The foundation for any project involving people is relationships and (shared) values. Next comes a realistic appreciation of where we are and where we want to be (the “vision”). After this it is necessary to consider the possible obstacles and the resources needed to achieve the vision (after which the end point may need to be revised to a more realistic position!). Finally the tasks needed to achieve the goal/vision need to be prioritised and steps need to be designed, ideally with timings sketched in (see Practical Management and Leadership for Doctors (8)) for an illustration of this model
For Reflection (and action):
Choose an area of leadership where you want to bring about change. This corresponds to the first of Stephen Covey’s 7 Habits of Highly Effective People(1) being PROACTIVE and prevents the disappointment inherent in always REACTING to other people’s initiatives). State this vision as succinctly as possible and decide on a realistic date for achieving it. (This corresponds to the second habit “begin with the end in mind”). Look at the gap between where you are now and where you want to be. Consider what resources are needed to achieve the change (this may be good quality relationships, alliances and communications as much as, or more than, financial resources). Think about likely obstacles and how they can be negotiated. Prioritise and break the vision down into goals that are manageable and time-limited. (Third habit “First things first”.)

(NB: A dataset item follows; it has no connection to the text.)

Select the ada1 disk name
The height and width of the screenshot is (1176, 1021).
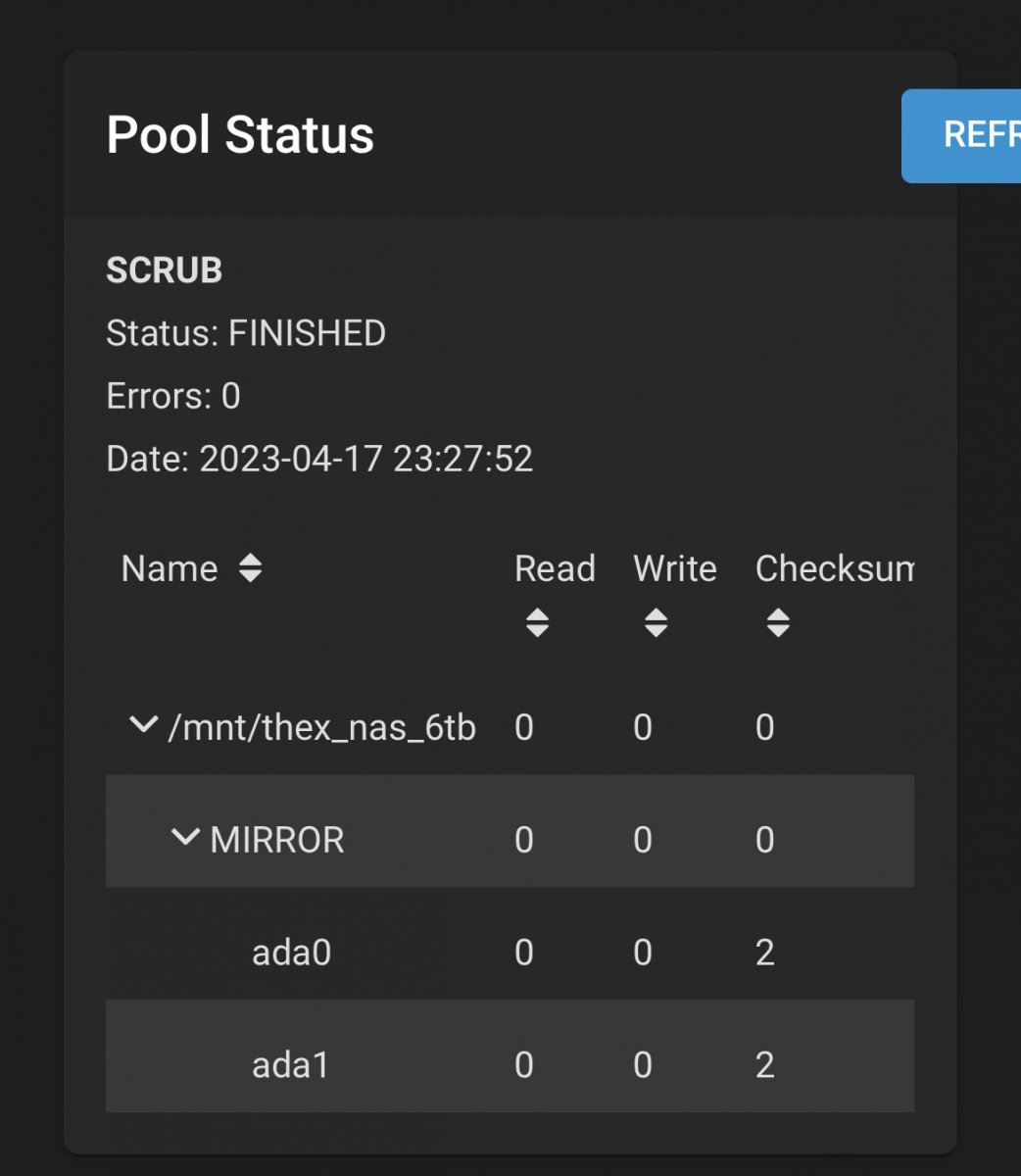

Working creatively with others, start progressing towards you goals, keeping a note of what you have achieved in your diary.
- Covey, S.7 Habits of Highly Effective People. London : Simon and Schuster, 2004.
- Schumaker, E. F.Small is Beautiful. London : Vintage, 1973, 1993.
- King, Maurice. Medical Care in Developing Countries. Oxford : Oxford University Press (Tanzania), 1967.
- Seligman, M. Authentic Happiness. London : Nicholas Brealey, 2003.
- Wright, R. The Moral Animal. London : Abacus, 1994.
- Wright, R. NonZero. London : Abacus, 2001.
- Griffiths, B. Morality and the Marketplace (2nd edition). London : Hodder and Stoughton, 1989.
- Wattis, J and Curran, S.Practical Management and Leadership for Doctors. Milton keynes : Radcliffe, 2011.